Good Notices. "I want to stand in front of the audience and shout 'I am so happy!' " exults Dewhurst. "It seems to me that I have spent all my life getting good notices. Then the producer visits us backstage"--in a split second her gray-green eyes flash from fawnlike softness to New England granite--"and the next thing we know everybody is crying because we can't stay open."

In 27 years of openings and closings, though, Dewhurst has won a reputation as one of the stage's most lavishly gifted actresses (Hollywood has never especially taken to her, nor she to it). Among her collection of accolades are a Drama Desk award for her portrayal of the mother in Mourning Becomes Electro (1972), an Obie for Abbie Putnam in Desire Under the Elms (1963), a Tony for her widowed mother in All the Way Home (1961). Moon, however, is her first commercial smash. After the opening night, Producer Richard Horner assured the cast: "You can unpack your bags; you are not going on the road. We are staying in New York."

A tall handsome woman with a voluptuous figure, Dewhurst is well suited to O'Neill's full-blooded Earth Mother conception of women. She believes in acting from the gut rather than the brain. "I love to see people's intelligence tripped up by their emotional drive," she says. "I can't play the human goodies, the perfect miss going through God's trials because it was God's will. I would be in a rage." Says Quintero: "She draws her strength from the bottoms of her feet --she loves to run barefooted. And Colleen is endowed with one of the great faces in the world; you can read her whole history, from the time she was a girl through womanhood."

The daughter of a hockey player, Dewhurst was born in Montreal. When she was seven, the family moved to the first in a succession of towns in the Midwestern U.S. Her mother, a Christian Scientist, "brought me up to be a person. It never entered her mind to raise a daughter just to be married." Dewhurst no longer practices the faith--she is a chain-smoker and enjoys white wine --but she insists that "everything I like about myself comes from the religion, and when I get in a bad bind, my mind goes back to it."

After a desultory two-year career at Downer College in Milwaukee and a stint as an elevator operator in Gary, Ind., in 1946 Dewhurst entered New York's American Academy of Dramatic Arts. A year later, she married Fellow Student Jim Vickery, and for the next dozen years lived with him in a series of cold-water flats, supporting herself with bit parts and odd jobs. At one point she had to turn down a major role when Director Joseph Papp, who had only heard about her, asked her to read for Juliet. "Oh, Mr. Papp," Dewhurst told him on the telephone, "you haven't seen me yet. I couldn't play Juliet when I was twelve." In 1963, however, she did a notable Cleopatra for Papp's Shakespeare Festival in Central Park.

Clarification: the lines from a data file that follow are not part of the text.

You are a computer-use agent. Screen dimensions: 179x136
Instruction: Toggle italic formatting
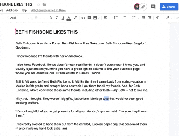click(x=57, y=18)
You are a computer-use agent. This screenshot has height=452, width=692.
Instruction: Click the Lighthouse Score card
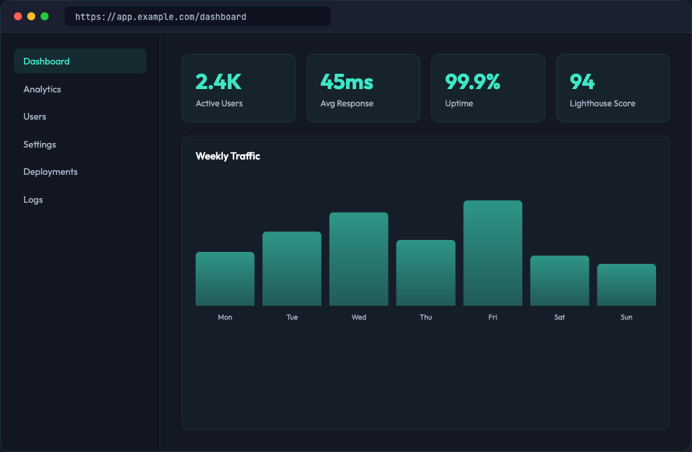click(612, 88)
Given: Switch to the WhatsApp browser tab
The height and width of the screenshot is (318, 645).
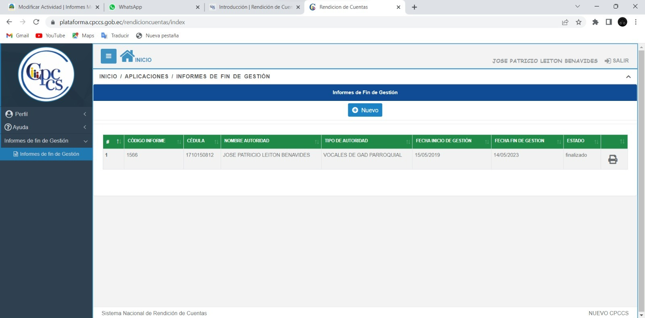Looking at the screenshot, I should coord(154,7).
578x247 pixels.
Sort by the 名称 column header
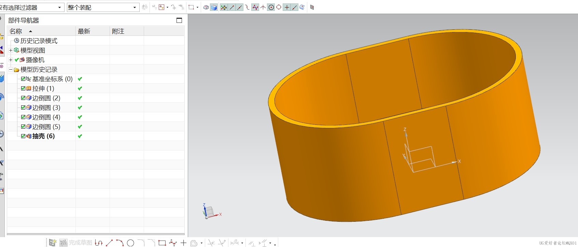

In 1958 Dewhurst played a jailer's daughter in an off-Broadway revival of Edwin Mayer's 1930 Children of Darkness. Appearing opposite her was a young actor named George C. Scott.Their meeting, which Scott later described as a "bus accident," led to divorces from their spouses and their own marriage in 1959. They bought an 18th century farmhouse in South Salem, N.Y., combining acting with raising a family. In 1963, while Scott was filming The Bible in Italy, he encountered Ava Gardner, and the marriage to Dewhurst dissolved. Four years later, Scott and Dewhurst remarried. In 1971, however, Scott met Trish Van Devere on the set of The Last Run, and a year later he and Dewhurst divorced again. "George and I would have made a great brother and sister," Dewhurst comments.

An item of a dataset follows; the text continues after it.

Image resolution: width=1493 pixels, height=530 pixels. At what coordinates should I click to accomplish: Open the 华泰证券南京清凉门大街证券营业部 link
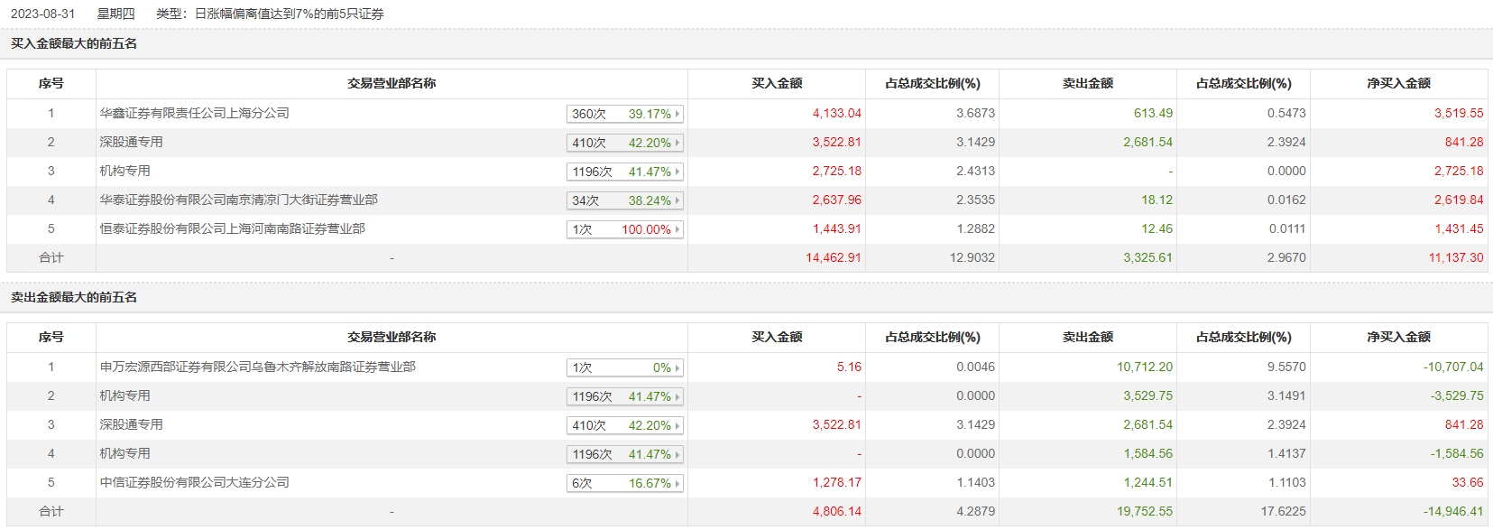238,200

Pets and Guests. Surrounded by four German shepherds, five cats and two birds, Colleen and her two sons by Scott live in South Salem, along with a housekeeper and assorted transient and semiresidential house guests. Some of the latter arrive at night while their hostess is asleep and greet her at breakfast, which she always prepares for the boys, even if she then returns to bed until 3 p.m. Will Dewhurst's new post-Moon status affect all this? "At 49, with nearly three decades in the theater," she says, "being called a star doesn't have the same thrust it would have had at 30." Tugging a baggy sweater down over vintage denims, she smiles ruefully: "I am what I am now. I will still have the same friends I have had for the past 20 years, and my house will always look as it does now--messy."